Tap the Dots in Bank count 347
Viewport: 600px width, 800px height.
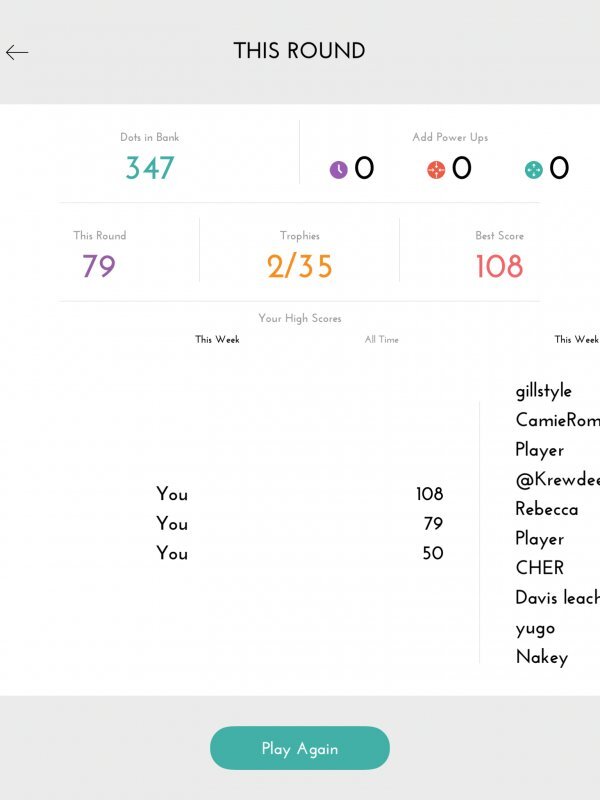click(150, 168)
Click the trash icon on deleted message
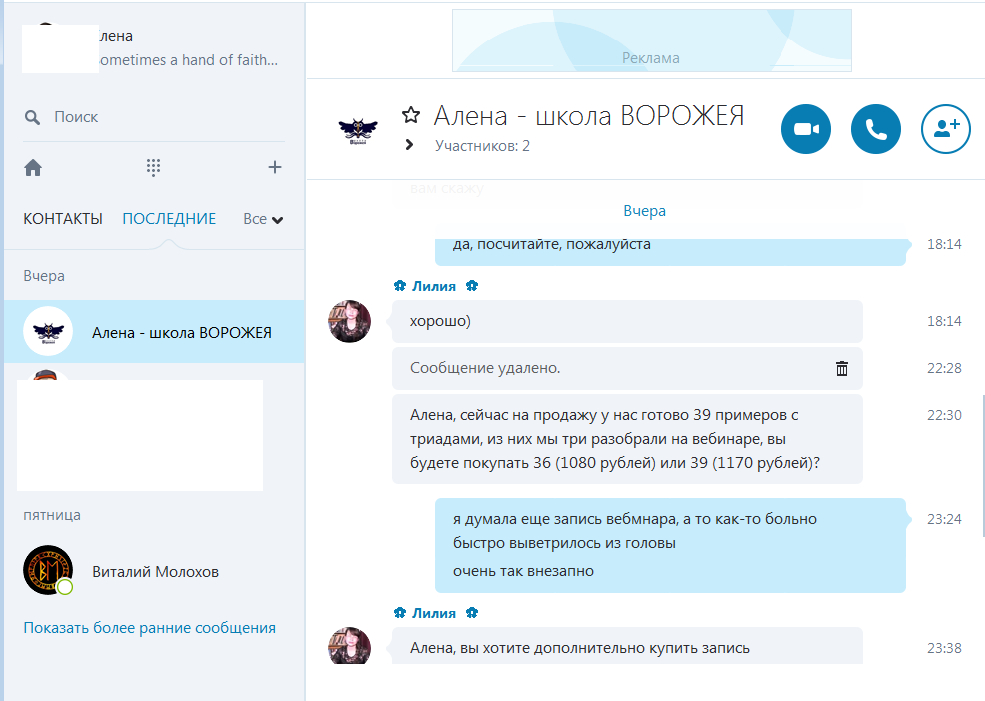The image size is (985, 701). click(842, 369)
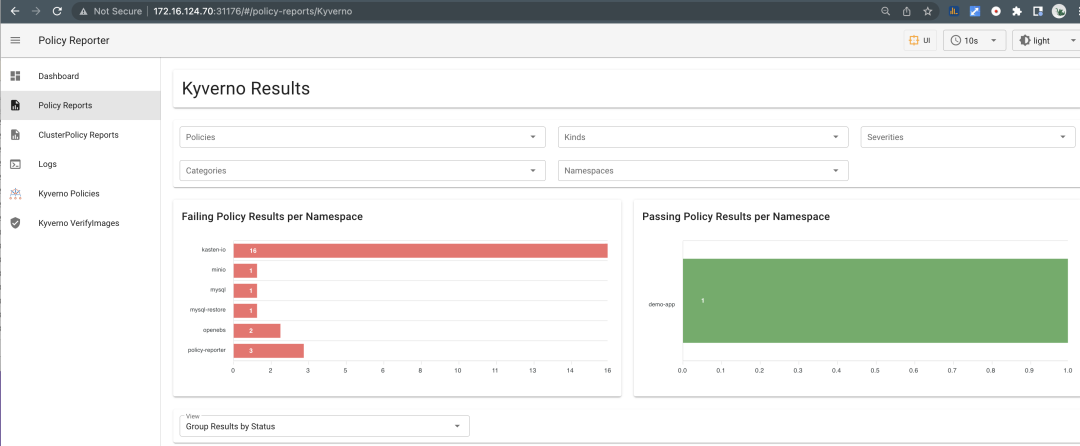Open the Group Results by Status view selector
Viewport: 1080px width, 446px height.
pyautogui.click(x=324, y=426)
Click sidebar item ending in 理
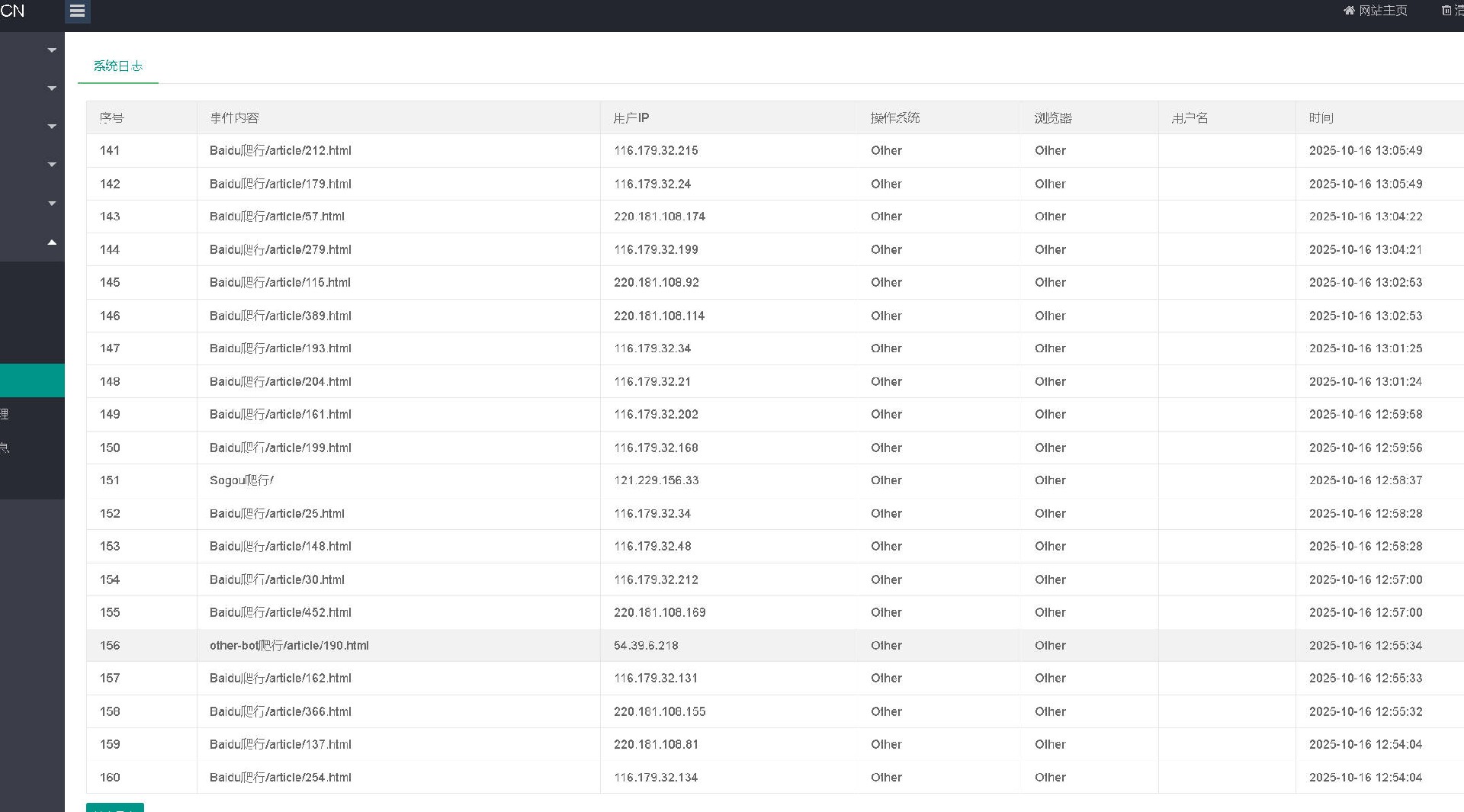The width and height of the screenshot is (1464, 812). [x=6, y=414]
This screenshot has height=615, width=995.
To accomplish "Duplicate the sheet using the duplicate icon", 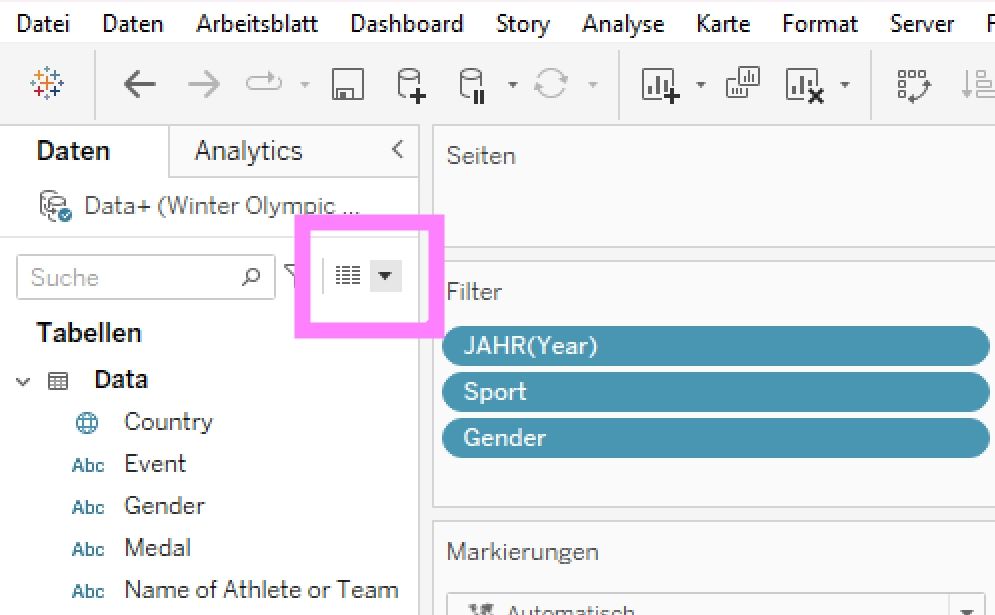I will coord(743,83).
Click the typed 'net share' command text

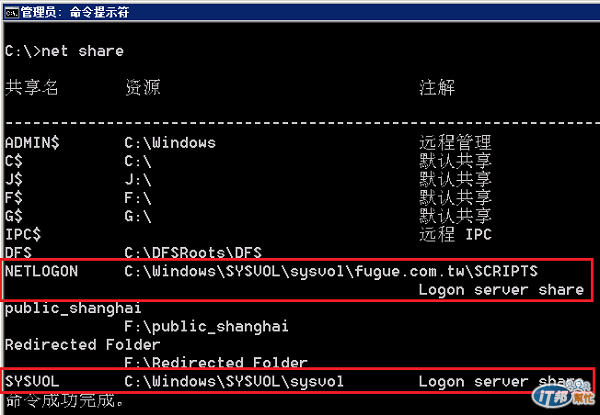click(82, 51)
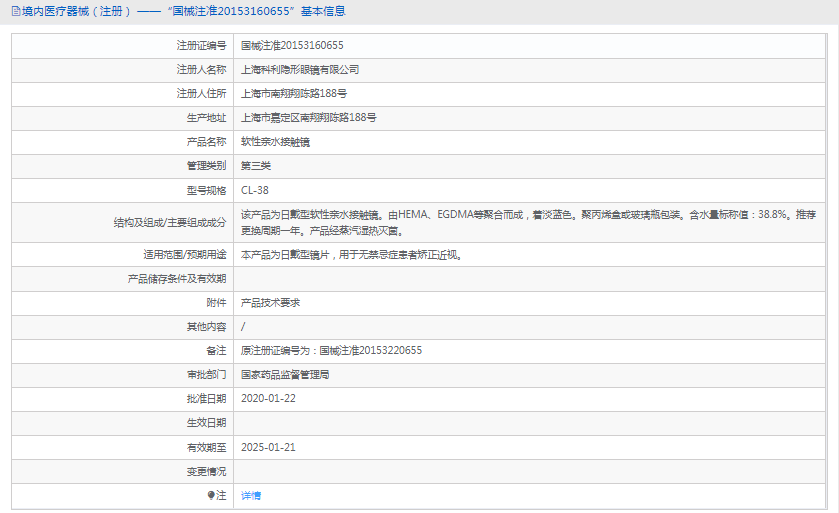Click registrant address 上海市南翔翔陈路188号
The image size is (839, 513).
click(294, 94)
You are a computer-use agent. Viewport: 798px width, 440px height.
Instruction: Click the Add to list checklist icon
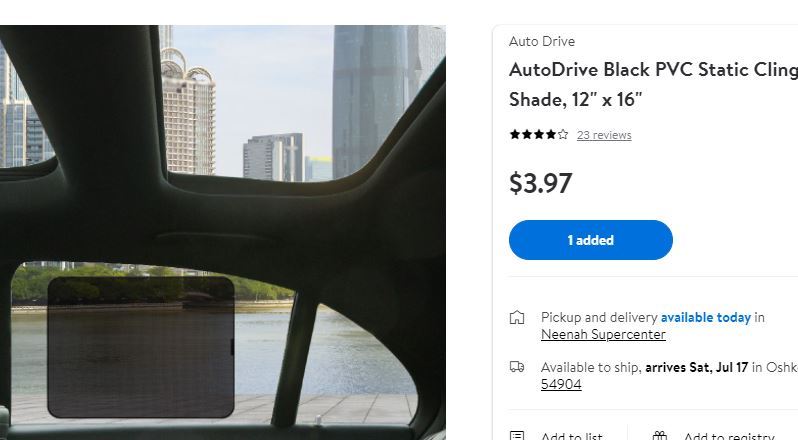click(x=517, y=435)
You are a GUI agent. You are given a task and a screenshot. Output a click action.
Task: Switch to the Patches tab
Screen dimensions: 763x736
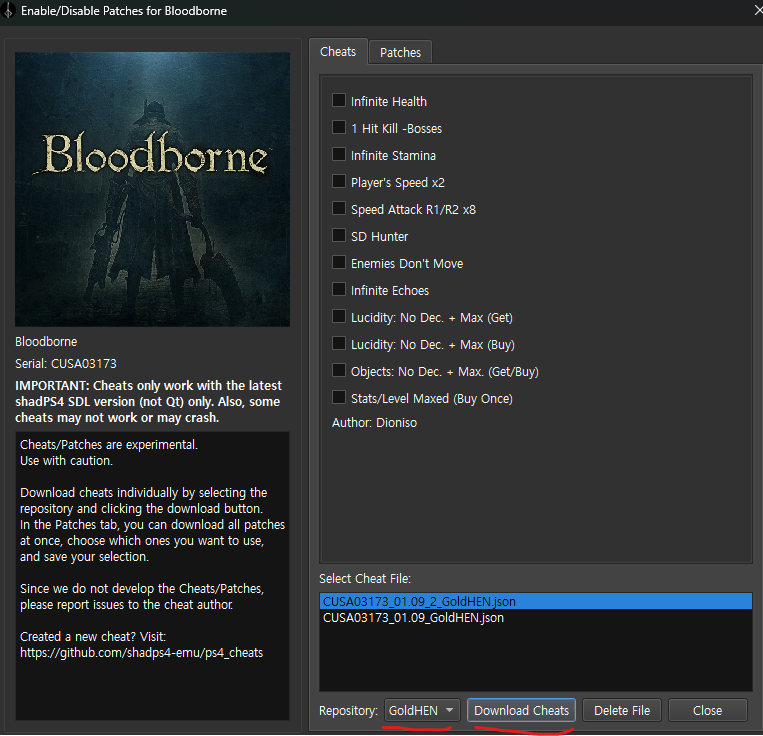click(400, 52)
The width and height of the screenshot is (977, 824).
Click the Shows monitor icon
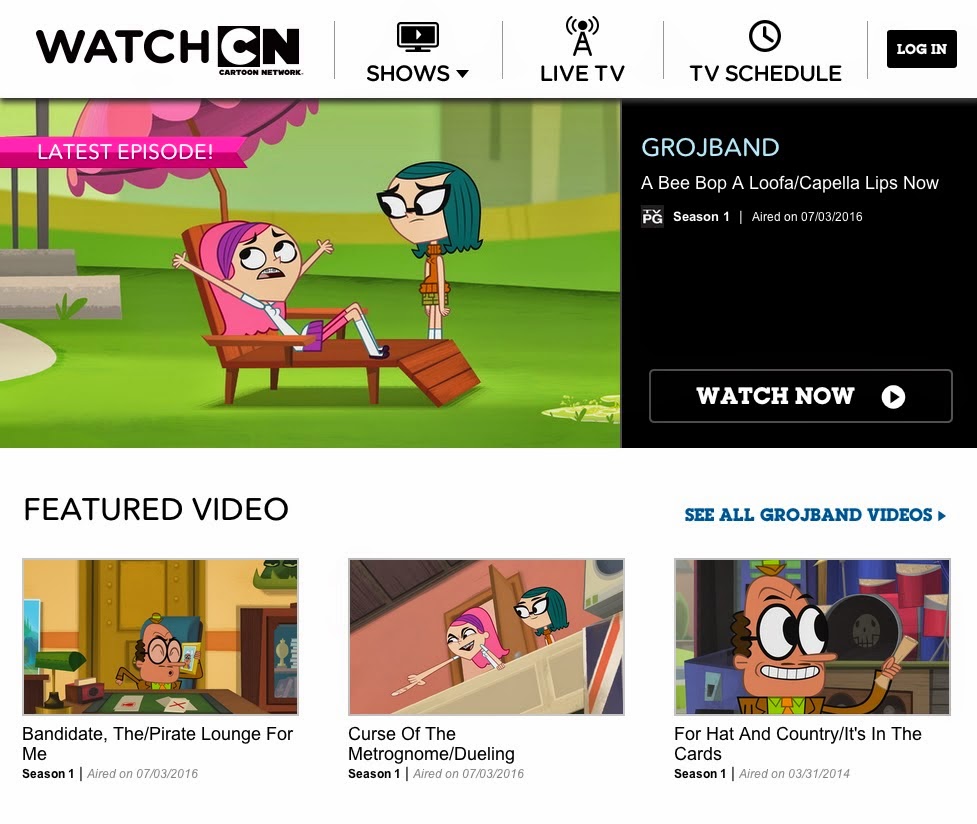pos(417,37)
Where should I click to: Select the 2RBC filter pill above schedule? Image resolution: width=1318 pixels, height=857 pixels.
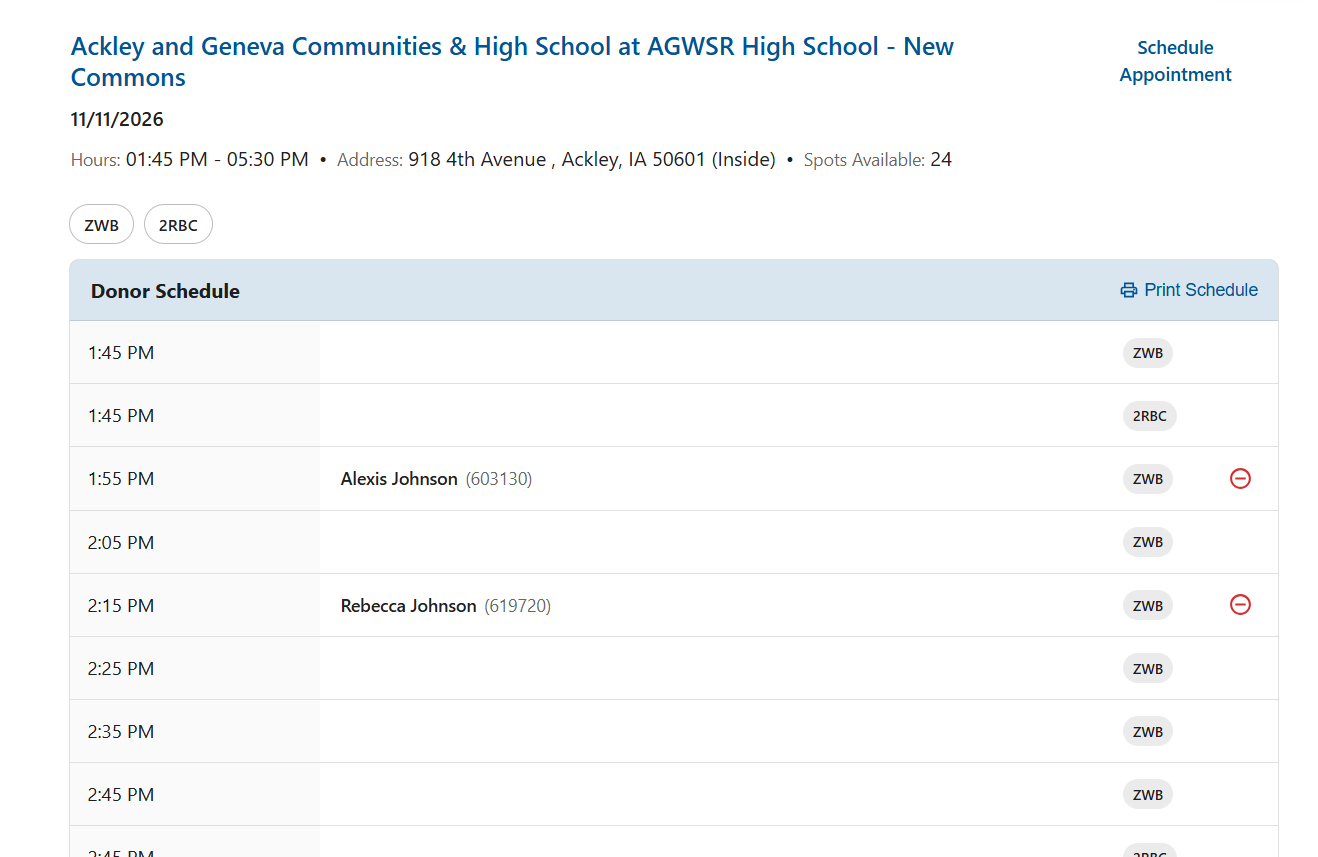[x=178, y=225]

- - -

The lines you need are those holding the word "agent"; copy each of them from the material above.

_SOLUTION FOR THIS TASK_.
You are a computer-use agent. Viewport: 798px width, 440px height.
You are a GUI agent. You are given a task and a screenshot. Output a click action.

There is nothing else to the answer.